Wednesday, July 8, 2009

One Small Fear

I just thought I'd share this one with you. I have a fear. Actually I have a lot of fears. I am not afraid to admit right now that I am afraid of the dark. Who knows what's out in the dark? I sometimes get really scared in the middle of the night when I hear something snap outside or hear something in my own bedroom that doesn't sound right. But that's not the fear I wanted to talk about.

You might find this to be rather silly and I will admit, it sorta is, but it's a fear of mine. I have a fear of swallowing pills. I'm always afraid I'll choke on it. Or it will get stuck.

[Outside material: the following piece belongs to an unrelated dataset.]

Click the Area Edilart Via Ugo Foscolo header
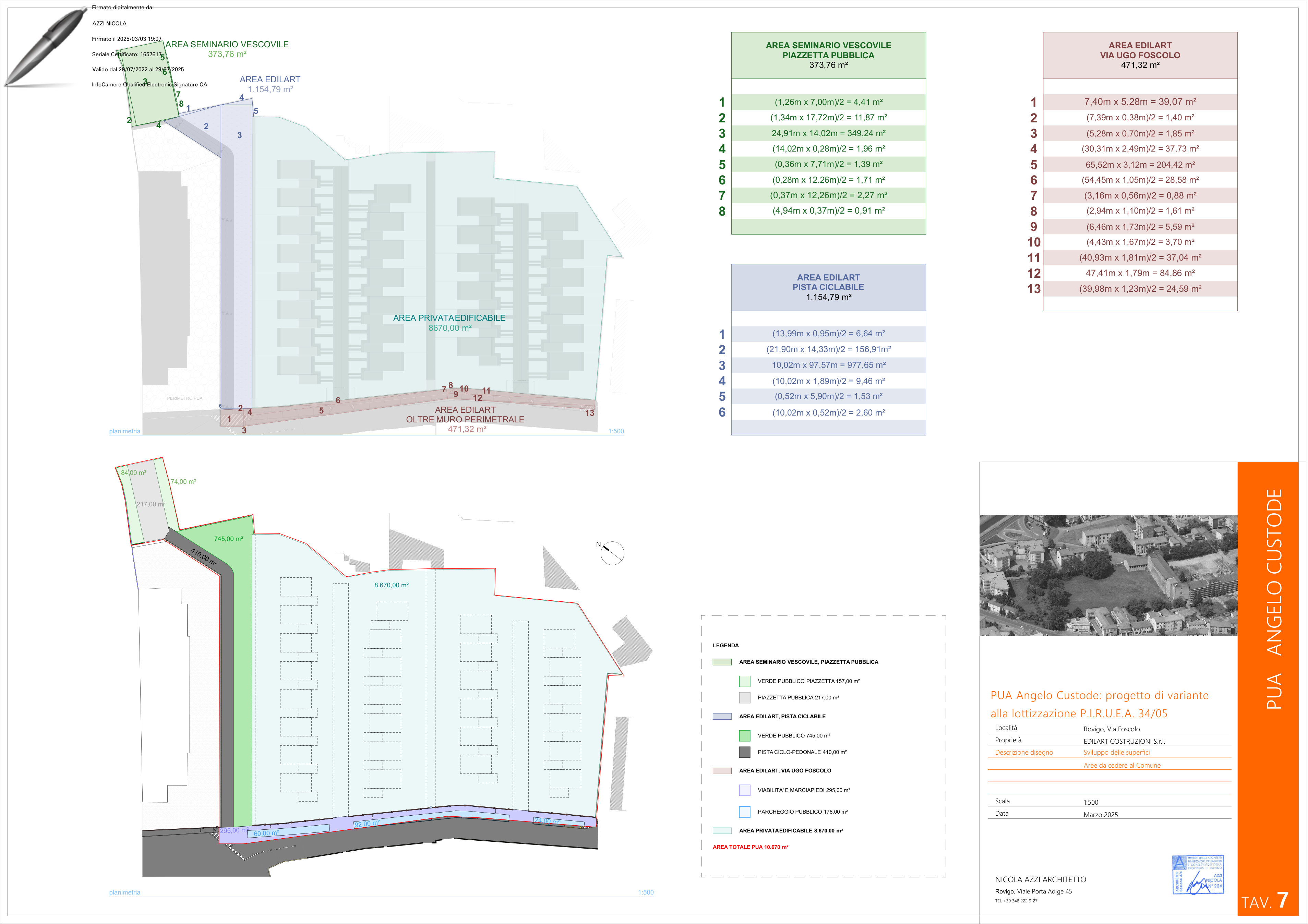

For the longest time, I have either taken children's strength chewables (I have to take 4 of the chewable ibuprofen kind to feel better sometimes) or I'll get a liquid.

Right now I'm on a liquid medicine because I opted out of the pill I would have had to take. Now I have to take this liquid four times a day. It smells nice, but tastes revolting. Don't worry, I'm not sick or anything. But I might have to have a root canal. That's why I'm on this antibiotic, but I'm praying I don't have to get the root canal.

The other way of swallowing pills if I had to do it was to put the pill in applesauce or pudding. It really helped to not be able to see it. I would take big gulps of the applesauce or pudding, so I couldn't feel the pill.

Today I got another toothache. This is the tooth that I might have to get a root canal on. So I decided to take some ibuprofen. I have the kids stuff, but I thought maybe I should try the adult stuff. I asked my friend, Bethany, if I should be daring about the adult pills. She told me she's been taking the adult stuff since she was like 10. But then again, she knows how much I struggle with it.

I decided to take the adult stuff. We didn't have any pudding or applesauce, so I had to swallow it with water or pop. I chose the pop. I filled my mouth up with the pop (or soda, however you put it), popped the pill into my mouth, and swallowed.

As cheesy as it sounds, I was really proud of myself for doing it and hey I feel better too. I think I have slightly conquered this fear. I know it's all a psychological thing going that I have too. I fear my throat will close up and choke on it, but that didn't happen and I'm glad of that.